By default, loading your embedded app will redirect to the Shopify admin, with the app view loaded in an iframe. If you need to load your app outside of the Shopify admin (e.g., for performance testing), you can change forceRedirect: true to false in ShopifyApp.init block in the embedded_app view. To keep the redirect on in production but off in your development and test environments, you can use:

forceRedirect: <%= Rails.env.development? || Rails.env.test? ? 'false' : 'true' %>

Migrating to 13.0.0

Version 13.0.0 adds the ability to use both user and shop sessions, concurrently. This however involved a large change to how session stores work. Here are the steps to migrate to 13.x

Changes to config/initializers/shopify_app.rb

  • REMOVE config.per_user_tokens = [true|false] this is no longer needed
  • CHANGE config.session_repository = 'Shop' To config.shop_session_repository = 'Shop'
  • ADD (optional) User Session Storage config.user_session_repository = 'User'

Shop Model Changes (normally app/models/shop.rb)

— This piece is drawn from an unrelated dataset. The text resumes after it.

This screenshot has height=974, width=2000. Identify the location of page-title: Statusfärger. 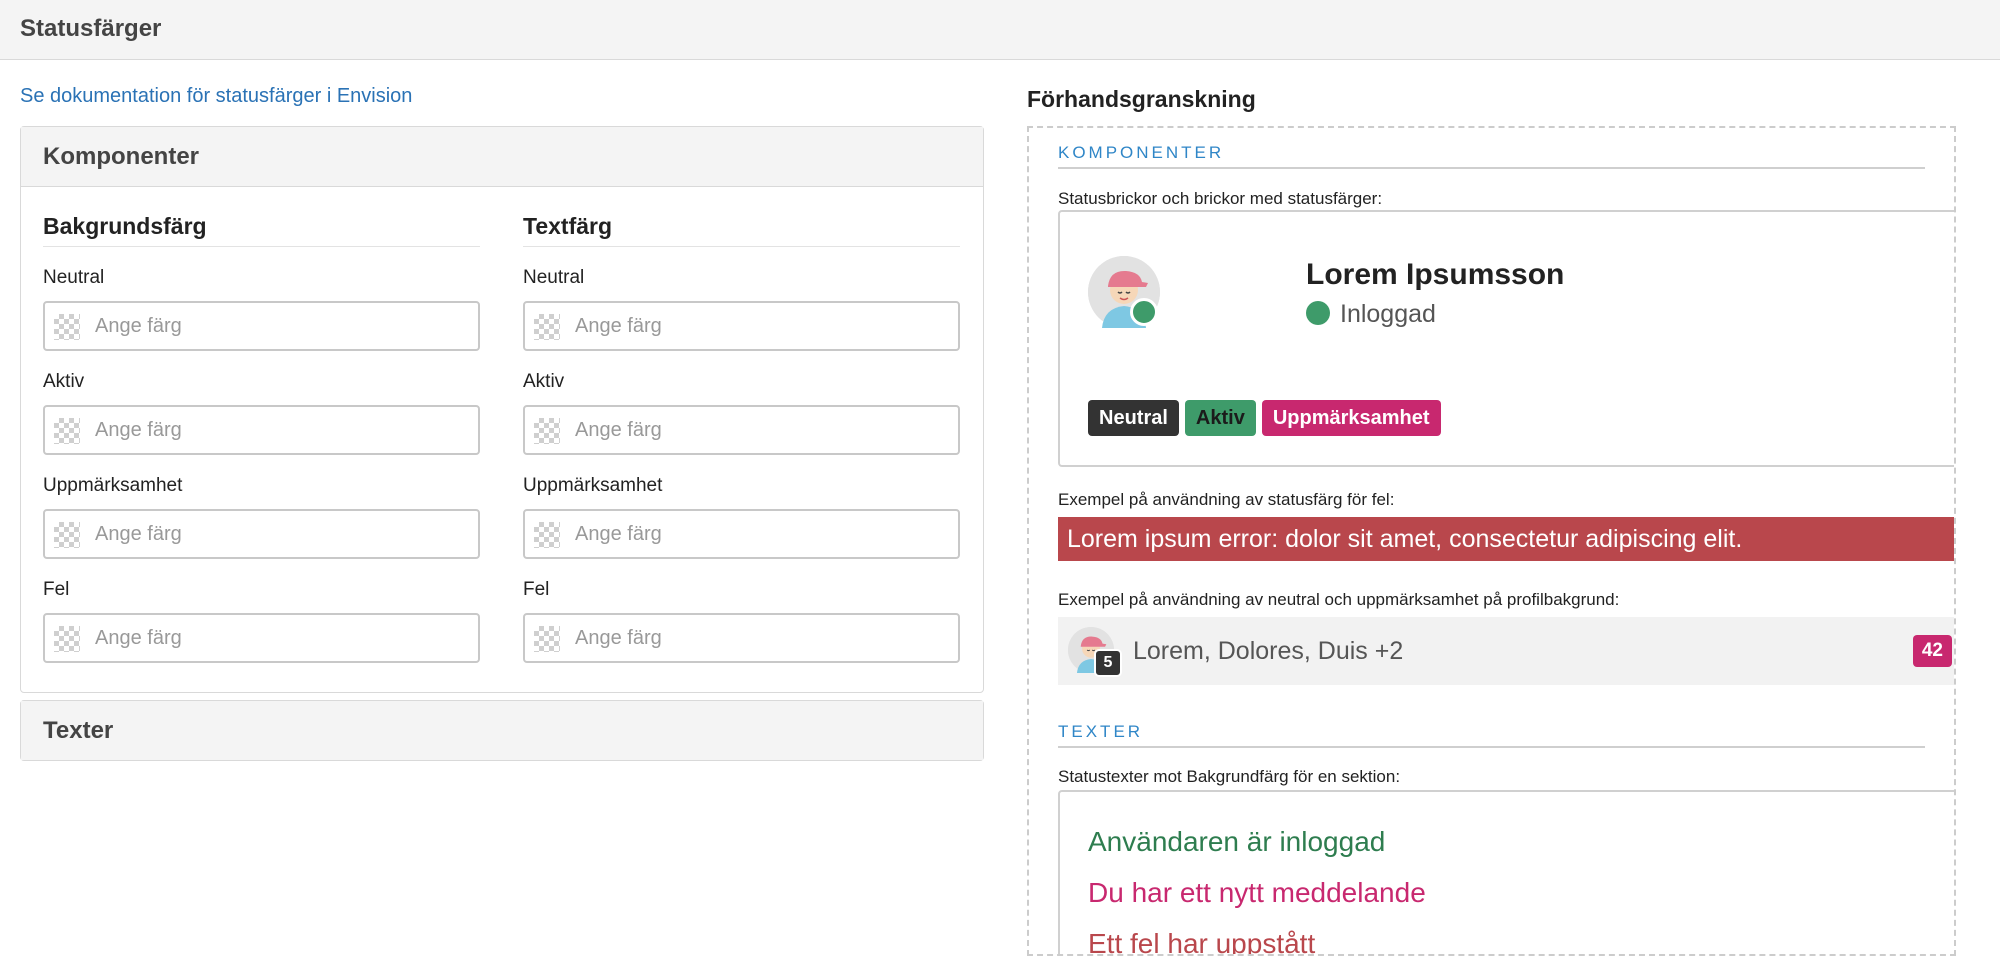
(91, 28).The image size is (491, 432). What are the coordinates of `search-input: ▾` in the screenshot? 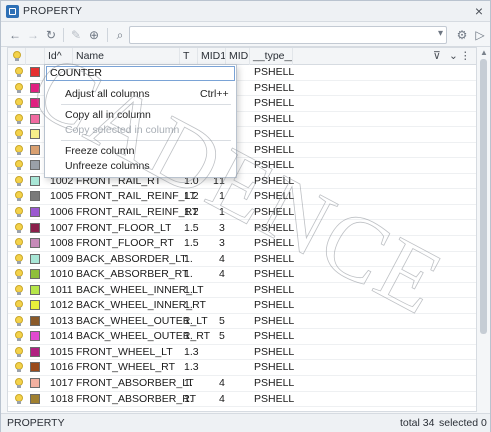 It's located at (288, 35).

  • CHANGE include ShopifyApp::SessionStorage to include ShopifyApp::ShopSessionStorage

Changes to the @shop_session instance variable (normally in app/controllers/*.rb)

  • CHANGE if you are using shop sessions, @shop_session will need to be changed to @current_shopify_session.

Changes to Rails session

  • CHANGE session[:shopify] is no longer set. Use session[:user_id] if your app uses user based tokens, or session[:shop_id] if your app uses shop based tokens.

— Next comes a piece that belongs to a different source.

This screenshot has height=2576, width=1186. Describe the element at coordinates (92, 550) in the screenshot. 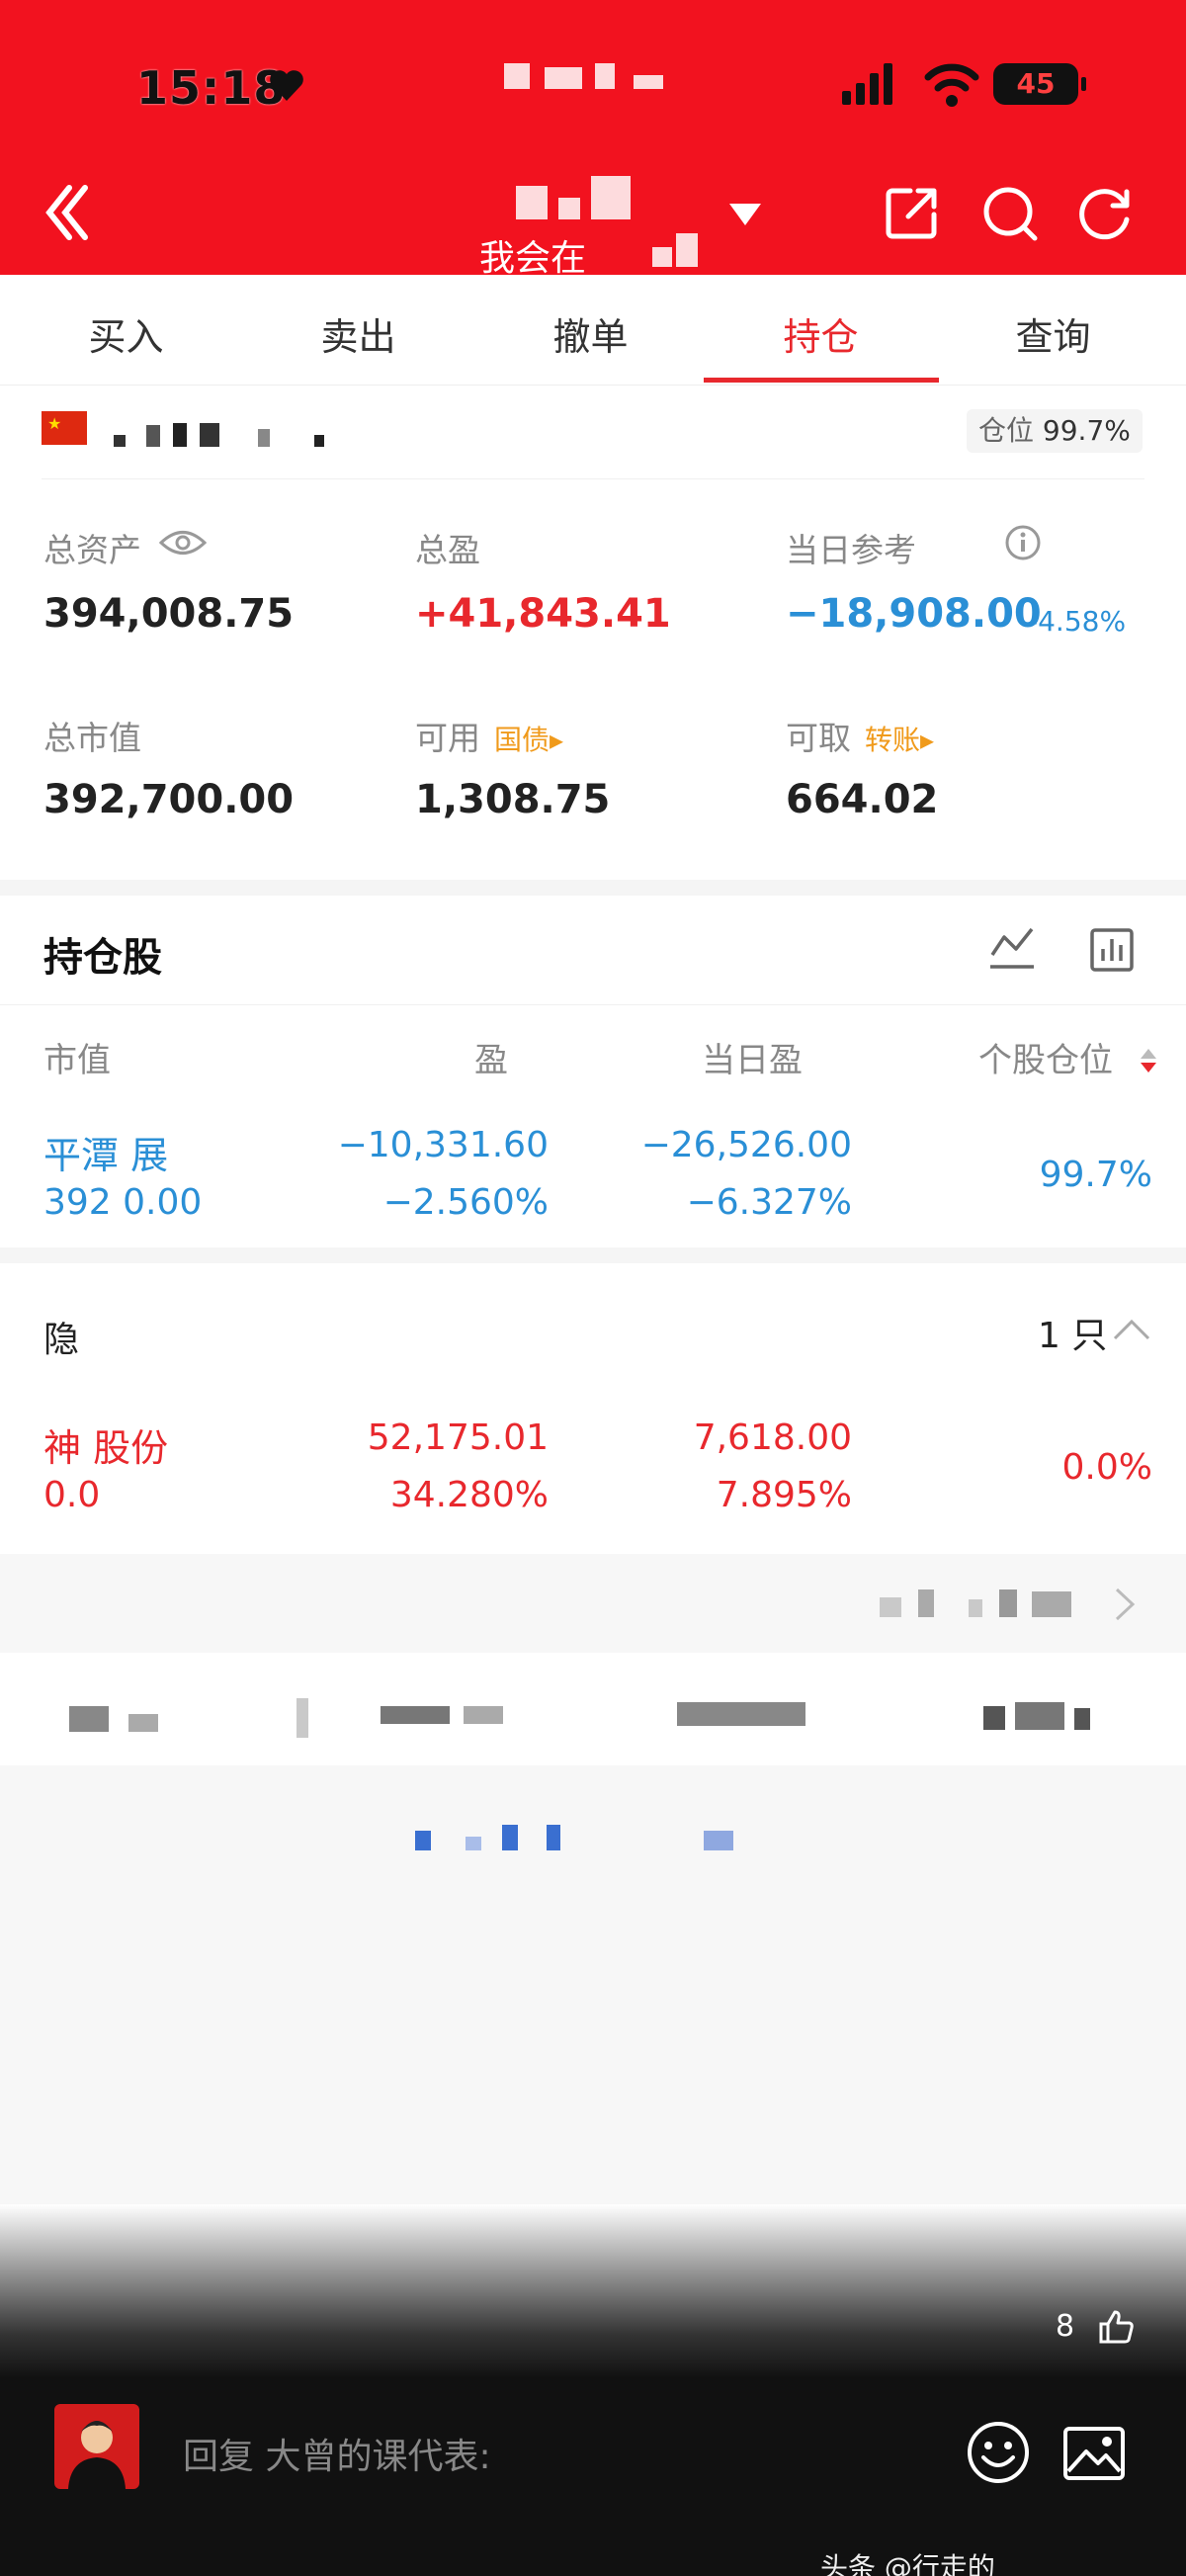

I see `total-assets-label: 总资产` at that location.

Changes to ShopifyApp::LoginProtection

ShopifyApp::LoginProtection

  • CHANGE if you are using ShopifyApp::LoginProtection#shopify_session in your code, it will need to be changed to ShopifyApp::LoginProtection#activate_shopify_session
  • CHANGE if you are using ShopifyApp::LoginProtection#clear_shop_session in your code, it will need to be changed to ShopifyApp::LoginProtection#clear_shopify_session

Notes

You do not need a user model; a shop session is fine for most applications.

Questions or problems?

Upgrading to 11.7.0

Session storage method signature breaking change

If you override def self.store(auth_session) method in your session storage model (e.g. Shop), the method signature has changed to def self.store(auth_session, *args) in order to support user-based token storage. Please update your method signature to include the second argument.

Rails 6 Compatibility

Disable Webpacker

If you are using sprockets in rails 6 or want to generate a shopify_app without webpacker run the install task by running

SHOPIFY_APP_DISABLE_WEBPACKER=1 rails generate shopify_app

and then in your ShopifyApp configuration block, add

ShopifyApp.configure do |config|
  config.disable_webpacker = true
end

Upgrading from 8.6 to 9.0.0

Configuration change

Add an API version configuration in config/initializers/shopify_app.rb Set this to the version you want to run against by default. See Shopify API docs for versions available.

config.api_version = '2019-04'

Session storage change

You will need to add an api_version method to your session storage object. The default implementation for this is.

def api_version
  ShopifyApp.configuration.api_version
end

Generated file change

embedded_app.html.erb the usage of shop_session.url needs to be changed to shop_session.domain

<script type="text/javascript">
  ShopifyApp.init({
    apiKey: "<%= ShopifyApp.configuration.api_key %>",

    shopOrigin: "<%= "https://#{ @shop_session.url }" if @shop_session %>",

    debug: false,
    forceRedirect: true
  });
</script>

is changed to

<script type="text/javascript">
  ShopifyApp.init({
    apiKey: "<%= ShopifyApp.configuration.api_key %>",

    shopOrigin: "<%= "https://#{ @shop_session.domain }" if @shop_session %>",

    debug: false,
    forceRedirect: true
  });
</script>

ShopifyAPI changes

You will need to also follow the ShopifyAPI upgrade guide to ensure your app is ready to work with API versioning.